Gold prices dropped last week, but remained within the consolidation range between the $3,500 and $3,000 levels. However, this pullback is seen as part of a stabilizing process before the next move higher. Long-term charts show that gold has broken through a significant resistance level after more than a decade of consolidation. This breakout confirms the start of a new bull market, characterized by strong momentum. Technical patterns reveal a solid structure supported by institutional buying. Gold is evolving from a traditional hedge into a core long-term asset. With price acceleration underway, the market signals considerable upside potential.
The gold chart below shows a decisive breakout above a key resistance line that held prices in check for over a decade. From the early 2010s until 2023, gold was trapped within a symmetrical broadening wedge. This wedge reflected indecision, volatility, and accumulation. However, that phase has ended. The breakout occurred in 2023 when gold pushed above the upper boundary of the wedge, confirming its strength with a follow-up move in subsequent quarters.
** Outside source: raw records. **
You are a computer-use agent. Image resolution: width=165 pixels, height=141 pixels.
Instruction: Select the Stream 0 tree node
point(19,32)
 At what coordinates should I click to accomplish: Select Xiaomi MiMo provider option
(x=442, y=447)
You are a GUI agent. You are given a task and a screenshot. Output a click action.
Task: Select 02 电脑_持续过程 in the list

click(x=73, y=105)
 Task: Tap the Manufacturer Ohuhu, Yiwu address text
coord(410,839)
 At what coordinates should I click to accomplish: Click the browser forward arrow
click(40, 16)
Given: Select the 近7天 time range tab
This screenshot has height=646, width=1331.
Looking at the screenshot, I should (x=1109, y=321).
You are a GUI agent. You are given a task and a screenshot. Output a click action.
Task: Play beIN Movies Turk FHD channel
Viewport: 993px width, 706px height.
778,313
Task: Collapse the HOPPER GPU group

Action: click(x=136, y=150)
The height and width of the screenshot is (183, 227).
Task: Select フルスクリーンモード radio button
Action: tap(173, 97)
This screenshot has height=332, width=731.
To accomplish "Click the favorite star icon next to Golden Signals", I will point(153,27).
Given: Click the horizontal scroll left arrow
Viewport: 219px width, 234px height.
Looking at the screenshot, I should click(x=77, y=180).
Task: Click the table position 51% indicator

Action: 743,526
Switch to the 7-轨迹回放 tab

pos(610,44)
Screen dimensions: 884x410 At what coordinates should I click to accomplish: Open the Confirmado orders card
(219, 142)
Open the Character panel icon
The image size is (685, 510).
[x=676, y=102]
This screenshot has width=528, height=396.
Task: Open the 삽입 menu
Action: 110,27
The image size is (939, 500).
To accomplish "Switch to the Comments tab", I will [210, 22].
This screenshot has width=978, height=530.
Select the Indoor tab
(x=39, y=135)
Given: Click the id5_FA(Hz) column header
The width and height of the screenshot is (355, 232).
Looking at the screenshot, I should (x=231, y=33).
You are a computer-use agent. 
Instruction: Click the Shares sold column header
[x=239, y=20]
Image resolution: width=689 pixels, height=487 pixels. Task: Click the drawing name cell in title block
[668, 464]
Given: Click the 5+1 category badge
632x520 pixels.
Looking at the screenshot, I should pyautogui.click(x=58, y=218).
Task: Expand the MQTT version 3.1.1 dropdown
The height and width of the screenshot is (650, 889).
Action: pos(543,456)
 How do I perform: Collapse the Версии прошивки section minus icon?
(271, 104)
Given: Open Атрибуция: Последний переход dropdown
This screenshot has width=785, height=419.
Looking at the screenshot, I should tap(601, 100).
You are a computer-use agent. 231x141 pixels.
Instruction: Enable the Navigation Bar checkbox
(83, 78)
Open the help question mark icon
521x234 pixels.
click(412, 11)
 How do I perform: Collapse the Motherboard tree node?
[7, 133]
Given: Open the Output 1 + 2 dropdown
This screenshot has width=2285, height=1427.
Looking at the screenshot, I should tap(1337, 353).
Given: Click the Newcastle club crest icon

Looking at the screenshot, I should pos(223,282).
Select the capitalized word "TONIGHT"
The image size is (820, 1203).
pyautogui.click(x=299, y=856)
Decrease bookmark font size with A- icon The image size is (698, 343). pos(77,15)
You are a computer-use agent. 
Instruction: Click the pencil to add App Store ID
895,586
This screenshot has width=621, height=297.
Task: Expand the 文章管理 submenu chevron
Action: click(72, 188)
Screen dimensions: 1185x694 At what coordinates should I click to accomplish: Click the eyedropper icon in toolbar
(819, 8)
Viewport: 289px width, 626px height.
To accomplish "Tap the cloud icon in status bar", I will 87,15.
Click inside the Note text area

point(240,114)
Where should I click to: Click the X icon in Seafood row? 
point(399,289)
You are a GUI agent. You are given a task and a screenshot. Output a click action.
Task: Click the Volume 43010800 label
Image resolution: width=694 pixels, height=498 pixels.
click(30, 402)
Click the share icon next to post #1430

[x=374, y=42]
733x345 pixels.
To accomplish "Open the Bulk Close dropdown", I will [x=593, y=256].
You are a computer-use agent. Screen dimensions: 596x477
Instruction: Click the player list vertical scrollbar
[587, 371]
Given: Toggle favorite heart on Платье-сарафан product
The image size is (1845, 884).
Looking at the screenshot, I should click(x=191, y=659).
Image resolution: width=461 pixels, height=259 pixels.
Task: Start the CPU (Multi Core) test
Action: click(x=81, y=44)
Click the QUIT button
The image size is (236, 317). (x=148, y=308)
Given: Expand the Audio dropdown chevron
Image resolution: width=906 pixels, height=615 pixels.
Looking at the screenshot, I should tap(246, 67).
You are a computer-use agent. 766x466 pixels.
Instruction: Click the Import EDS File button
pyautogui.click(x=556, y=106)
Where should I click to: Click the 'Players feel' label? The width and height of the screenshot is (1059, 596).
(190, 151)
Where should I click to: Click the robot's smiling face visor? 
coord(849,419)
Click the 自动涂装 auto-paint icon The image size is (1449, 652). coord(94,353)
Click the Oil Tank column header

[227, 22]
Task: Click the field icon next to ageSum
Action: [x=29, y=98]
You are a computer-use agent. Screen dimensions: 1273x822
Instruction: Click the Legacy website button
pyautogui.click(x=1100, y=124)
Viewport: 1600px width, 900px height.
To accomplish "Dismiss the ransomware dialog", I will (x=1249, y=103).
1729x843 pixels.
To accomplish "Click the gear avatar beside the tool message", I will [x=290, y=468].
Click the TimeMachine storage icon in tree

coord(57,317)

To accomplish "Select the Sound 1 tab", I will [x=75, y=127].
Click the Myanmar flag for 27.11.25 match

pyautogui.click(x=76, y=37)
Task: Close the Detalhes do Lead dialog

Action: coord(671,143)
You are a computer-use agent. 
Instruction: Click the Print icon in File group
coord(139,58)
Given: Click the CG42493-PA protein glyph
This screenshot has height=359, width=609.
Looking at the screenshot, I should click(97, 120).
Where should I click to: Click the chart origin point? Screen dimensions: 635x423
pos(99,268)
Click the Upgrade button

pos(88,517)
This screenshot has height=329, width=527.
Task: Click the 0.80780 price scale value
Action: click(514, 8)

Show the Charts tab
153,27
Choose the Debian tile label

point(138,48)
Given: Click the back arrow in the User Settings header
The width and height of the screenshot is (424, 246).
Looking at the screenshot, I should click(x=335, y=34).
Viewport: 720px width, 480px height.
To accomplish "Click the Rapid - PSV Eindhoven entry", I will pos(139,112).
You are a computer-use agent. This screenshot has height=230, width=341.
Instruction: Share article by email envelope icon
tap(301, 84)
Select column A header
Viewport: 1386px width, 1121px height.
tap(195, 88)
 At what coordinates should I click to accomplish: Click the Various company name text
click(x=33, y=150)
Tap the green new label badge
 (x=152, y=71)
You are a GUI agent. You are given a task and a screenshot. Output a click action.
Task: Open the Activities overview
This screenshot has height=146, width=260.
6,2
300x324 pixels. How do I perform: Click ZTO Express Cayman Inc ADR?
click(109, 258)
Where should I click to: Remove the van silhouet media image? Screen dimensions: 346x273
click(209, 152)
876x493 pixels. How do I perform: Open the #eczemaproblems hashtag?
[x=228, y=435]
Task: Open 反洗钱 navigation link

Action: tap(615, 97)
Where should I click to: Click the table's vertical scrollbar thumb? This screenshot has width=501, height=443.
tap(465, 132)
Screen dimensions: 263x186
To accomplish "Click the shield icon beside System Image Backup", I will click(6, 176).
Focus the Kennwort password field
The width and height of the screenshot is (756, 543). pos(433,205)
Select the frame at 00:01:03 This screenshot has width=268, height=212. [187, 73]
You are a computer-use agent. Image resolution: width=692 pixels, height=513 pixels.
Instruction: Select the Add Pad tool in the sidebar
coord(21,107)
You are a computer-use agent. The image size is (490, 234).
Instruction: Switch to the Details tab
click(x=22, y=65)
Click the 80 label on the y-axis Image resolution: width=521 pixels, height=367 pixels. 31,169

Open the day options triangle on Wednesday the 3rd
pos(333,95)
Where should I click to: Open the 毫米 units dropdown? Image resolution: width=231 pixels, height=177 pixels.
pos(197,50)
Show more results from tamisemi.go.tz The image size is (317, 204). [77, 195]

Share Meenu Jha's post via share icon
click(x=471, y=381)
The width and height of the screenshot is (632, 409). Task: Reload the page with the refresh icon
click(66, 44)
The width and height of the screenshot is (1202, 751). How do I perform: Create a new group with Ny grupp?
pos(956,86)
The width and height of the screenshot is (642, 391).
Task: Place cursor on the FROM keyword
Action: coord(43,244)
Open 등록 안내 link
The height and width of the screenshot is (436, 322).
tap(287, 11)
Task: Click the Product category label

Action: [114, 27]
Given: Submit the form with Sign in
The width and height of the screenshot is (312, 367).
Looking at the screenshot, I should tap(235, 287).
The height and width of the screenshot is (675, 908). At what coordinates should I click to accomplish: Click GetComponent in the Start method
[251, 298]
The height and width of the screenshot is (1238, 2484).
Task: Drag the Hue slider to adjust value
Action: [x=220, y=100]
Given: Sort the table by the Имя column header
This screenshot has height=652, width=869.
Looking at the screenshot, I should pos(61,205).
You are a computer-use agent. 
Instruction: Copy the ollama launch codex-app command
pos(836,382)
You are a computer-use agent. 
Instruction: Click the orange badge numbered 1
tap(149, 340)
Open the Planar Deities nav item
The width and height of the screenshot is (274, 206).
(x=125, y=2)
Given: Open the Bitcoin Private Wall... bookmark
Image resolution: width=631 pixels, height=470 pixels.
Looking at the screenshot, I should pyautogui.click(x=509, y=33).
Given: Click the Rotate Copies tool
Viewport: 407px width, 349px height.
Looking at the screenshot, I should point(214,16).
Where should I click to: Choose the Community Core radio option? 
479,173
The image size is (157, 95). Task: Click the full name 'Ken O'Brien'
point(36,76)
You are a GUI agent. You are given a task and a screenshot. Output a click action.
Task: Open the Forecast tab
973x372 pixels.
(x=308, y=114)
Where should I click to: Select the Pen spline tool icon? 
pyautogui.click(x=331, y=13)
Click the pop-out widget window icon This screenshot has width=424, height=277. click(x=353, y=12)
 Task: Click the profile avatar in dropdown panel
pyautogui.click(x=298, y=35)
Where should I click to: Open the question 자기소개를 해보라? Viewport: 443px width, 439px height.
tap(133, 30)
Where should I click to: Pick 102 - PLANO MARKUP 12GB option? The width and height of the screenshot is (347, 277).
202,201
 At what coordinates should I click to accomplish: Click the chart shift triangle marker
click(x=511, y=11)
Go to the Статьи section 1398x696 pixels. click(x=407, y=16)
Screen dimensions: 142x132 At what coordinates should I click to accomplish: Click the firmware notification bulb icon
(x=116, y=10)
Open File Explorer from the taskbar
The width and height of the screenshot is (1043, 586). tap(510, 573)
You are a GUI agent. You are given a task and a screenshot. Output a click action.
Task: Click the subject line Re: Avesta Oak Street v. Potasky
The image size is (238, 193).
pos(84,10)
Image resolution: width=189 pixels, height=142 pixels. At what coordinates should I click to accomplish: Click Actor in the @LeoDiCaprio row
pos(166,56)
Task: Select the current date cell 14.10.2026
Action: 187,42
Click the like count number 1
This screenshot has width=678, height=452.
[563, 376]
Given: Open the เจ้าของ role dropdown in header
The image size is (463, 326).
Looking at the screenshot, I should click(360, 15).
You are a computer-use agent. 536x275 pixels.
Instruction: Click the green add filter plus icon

The most striking feature on the chart is the series of unstoppable quarterly green candles. This rare phenomenon reflects sustained institutional buying and firm conviction in the market. These bullish candles indicate that investors no longer view gold as just a hedge but as a core long-term asset. The breakout has now transformed the previous resistance zone, around $2,050–$2,100, into a strong long-term support level. However, the question is whether gold will ever see these support levels, as the ongoing economic crises indicate continued buying interest.
Breakouts on quarterly charts signal structural changes in the market. The last time gold made such a breakout was before the 2009–2011 Bull Run. Back then, gold surged from under $1,000 to above $1,900. The current structure is even more powerful and mature, suggesting a multi-year trend with much higher upside potential.
The chart below shows gold’s two distinct bull phases. The first bull phase started in the early 2000s and ended in 2011. It was marked by a steady parabolic rise, driven by inflation fears, financial instability, and rising debt levels. After consolidating for nearly a decade, gold entered the second bull phase in 2018.
This new bull phase has now accelerated. The curve on the chart clearly shows a tightening and upward arc, suggesting the price is moving into a vertical growth zone. The steepness of the curve in Bull Phase 2 is more aggressive compared to Phase 1. The large red arrows on the chart point to a possible exponential rise. Gold is currently correcting below $3,300, but the technical structure suggests a potential surge toward $4,000 and $6,000 after completion of this correction.
The fundamentals support this technical setup. Geopolitical risks, currency debasement, excessive debt, and declining trust in fiat money are all factors that are bullish for gold. Investors are increasingly shifting from riskier assets, such as tech stocks, into more stable assets, like gold. Central bank buying has also reached record levels, further fueling the rally.
The breakout above $2,000 and $3,000 confirms that gold has entered a robust new bull market. This move is supported by strong technical patterns on both short- and long-term charts. The current structure mirrors previous historic bull markets, but with even greater momentum and maturity.
Breaking through a decade-long resistance zone marks a significant structural shift, comparable to the rally that preceded the 2009–2011 surge, during which gold nearly doubled in value. Bullish quarterly candles indicate firm support from institutional investors.
The technical breakout aligns with strong fundamentals. Global uncertainty, rising sovereign debt, and continued central bank gold accumulation reinforce the bullish outlook. As gold moves into a vertical growth phase, investors should prepare for further price acceleration. The gold market has entered a new era, and this rally is just beginning.